> [Testo dato]
______________________________

Posted on Facebook by Loredana Magazzeni
Monday, July 13, 2026
More Io ed! Section 3 in italiano
Sono contenta che sia stata pubblicata sulla rivista I Martedì, nella rubrica #Poeta in angolo, la mia nota allo splendido poemetto di Susan M. Schulz, tradotto da Pina Piccolo e Lou Vezzali! Auguri a questo libro ecologico, filosofico e originale nella struttura e nei temi.
Poeta in angolo
a cura di Loredana Magazzeni
Susan M. Schultz
3
Eucalipto ed io esistiamo fuori contesto; io sono
l’occhio dell’occhio della macchina fotografica
mentre si fissa su una goccia di resina rossiccia che
proietta la sua ombra come un’esca. Io e il testo non
siamo la stessa cosa, anche se io guardo la sua goccia
nera su una pagina virtuale bianca. Ma tutto il resto
vive nella sua luce. Non è una luce sacra, a meno che
non ci si inchiodi sopra una targhetta di bronzo con
un nome a renderla tale. L’albero è luce nella misura
in cui riflette; stamattina sono luce anch’io, a quanto
pare, col variare del sole. Ieri ho sperimentato una
simulazione d’eternità, immutabile sotto la pioggia
grigia. Stamattina i colori si distinguono. È tutto nel
contrasto. Una donna sta ferma accanto a un albero
(la sua cagna dal guinzaglio rosso strattona), scatta
foto senza capire il perché. Se si tratta di fermare
il tempo, l’eucalipto è già piuttosto lento. Se è per
commemorare il momento, il momento insiste nel
dichiararsi vivo in quanto flashback (termine tecnico
per memoria). Questa è l’eterna origine dell’arte:
l’essere umano che si confronta con una forma che
attraverso di lui vuole diventare un’opera. L’albero
è allora una forma con cui mi confronto? Oppure
la forma è la foto, che opera attraverso di me a un
secondo grado di distanza?

______________________________

> [Dati estratti]
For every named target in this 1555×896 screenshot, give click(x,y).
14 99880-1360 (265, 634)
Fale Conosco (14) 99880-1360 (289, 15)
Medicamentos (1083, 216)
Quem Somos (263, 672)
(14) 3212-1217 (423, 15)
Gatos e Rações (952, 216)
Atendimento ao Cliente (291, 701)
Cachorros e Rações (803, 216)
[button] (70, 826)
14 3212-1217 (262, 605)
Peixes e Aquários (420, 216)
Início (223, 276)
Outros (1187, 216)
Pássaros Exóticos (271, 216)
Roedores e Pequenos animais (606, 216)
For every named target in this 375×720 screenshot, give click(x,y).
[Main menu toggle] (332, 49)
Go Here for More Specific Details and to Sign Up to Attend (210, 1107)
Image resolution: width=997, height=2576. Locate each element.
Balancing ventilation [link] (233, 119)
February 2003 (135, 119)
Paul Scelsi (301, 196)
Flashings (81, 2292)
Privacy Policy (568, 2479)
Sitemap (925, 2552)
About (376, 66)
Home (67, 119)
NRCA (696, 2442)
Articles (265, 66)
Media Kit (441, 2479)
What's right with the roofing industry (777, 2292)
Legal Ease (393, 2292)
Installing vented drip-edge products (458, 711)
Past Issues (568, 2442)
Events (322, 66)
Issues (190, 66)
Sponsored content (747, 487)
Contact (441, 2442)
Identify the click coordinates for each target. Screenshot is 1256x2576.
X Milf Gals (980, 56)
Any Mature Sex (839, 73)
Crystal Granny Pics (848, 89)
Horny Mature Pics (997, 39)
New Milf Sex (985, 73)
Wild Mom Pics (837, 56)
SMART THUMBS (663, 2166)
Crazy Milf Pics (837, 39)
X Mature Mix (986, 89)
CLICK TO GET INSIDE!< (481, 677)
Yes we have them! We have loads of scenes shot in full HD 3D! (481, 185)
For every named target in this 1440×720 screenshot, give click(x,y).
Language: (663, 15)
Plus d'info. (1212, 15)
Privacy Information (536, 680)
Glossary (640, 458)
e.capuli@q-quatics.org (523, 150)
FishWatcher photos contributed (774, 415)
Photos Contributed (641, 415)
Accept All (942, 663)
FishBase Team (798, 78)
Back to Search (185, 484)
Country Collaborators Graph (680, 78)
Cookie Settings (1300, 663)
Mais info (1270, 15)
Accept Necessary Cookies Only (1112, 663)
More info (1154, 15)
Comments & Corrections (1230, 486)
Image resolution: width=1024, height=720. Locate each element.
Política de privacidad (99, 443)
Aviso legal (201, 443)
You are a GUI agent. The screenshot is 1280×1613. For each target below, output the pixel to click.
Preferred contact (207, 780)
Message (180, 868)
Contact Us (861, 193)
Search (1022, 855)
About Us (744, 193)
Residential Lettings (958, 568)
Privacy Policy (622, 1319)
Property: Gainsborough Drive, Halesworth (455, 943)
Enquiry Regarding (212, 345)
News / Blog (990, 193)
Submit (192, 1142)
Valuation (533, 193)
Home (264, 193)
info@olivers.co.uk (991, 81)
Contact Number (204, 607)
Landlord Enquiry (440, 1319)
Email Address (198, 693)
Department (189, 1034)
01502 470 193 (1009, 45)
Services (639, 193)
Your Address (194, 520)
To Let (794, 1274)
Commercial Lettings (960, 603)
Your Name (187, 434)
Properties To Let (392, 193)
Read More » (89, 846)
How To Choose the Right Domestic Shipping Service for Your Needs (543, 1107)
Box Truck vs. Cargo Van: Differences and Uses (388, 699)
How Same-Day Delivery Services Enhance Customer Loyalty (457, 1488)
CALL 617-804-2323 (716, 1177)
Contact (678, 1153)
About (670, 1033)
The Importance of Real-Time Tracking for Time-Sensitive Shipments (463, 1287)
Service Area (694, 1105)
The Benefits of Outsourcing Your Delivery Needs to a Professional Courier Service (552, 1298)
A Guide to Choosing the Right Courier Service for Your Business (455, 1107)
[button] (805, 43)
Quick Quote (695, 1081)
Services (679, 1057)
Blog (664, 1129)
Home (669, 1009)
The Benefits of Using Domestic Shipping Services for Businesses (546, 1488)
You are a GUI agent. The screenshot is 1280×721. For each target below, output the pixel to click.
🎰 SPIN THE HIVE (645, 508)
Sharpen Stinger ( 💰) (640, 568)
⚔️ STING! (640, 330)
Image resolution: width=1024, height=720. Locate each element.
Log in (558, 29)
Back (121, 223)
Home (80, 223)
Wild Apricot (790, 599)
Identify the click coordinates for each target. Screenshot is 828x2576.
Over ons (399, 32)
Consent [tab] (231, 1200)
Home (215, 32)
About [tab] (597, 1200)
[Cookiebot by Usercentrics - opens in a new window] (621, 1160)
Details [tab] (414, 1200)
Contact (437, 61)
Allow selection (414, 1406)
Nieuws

______________________________

> [Esercizio assegnato A]
In che misura l'albero è luce secondo il testo dato? Rispondi in una o due frasi.
> [Esercizio assegnato B]
Elenca per favore tutti i colori nominati nel testo dato e indica per ciascuno a che cosa si riferisce.

> [Risultato corretto A]
L'albero è luce nella misura in cui riflette.

> [Risultato corretto B]
- rossiccia: la goccia di resina
- nera: la goccia
- bianca: la pagina virtuale
- grigia: la pioggia
- rosso: il guinzaglio della cagna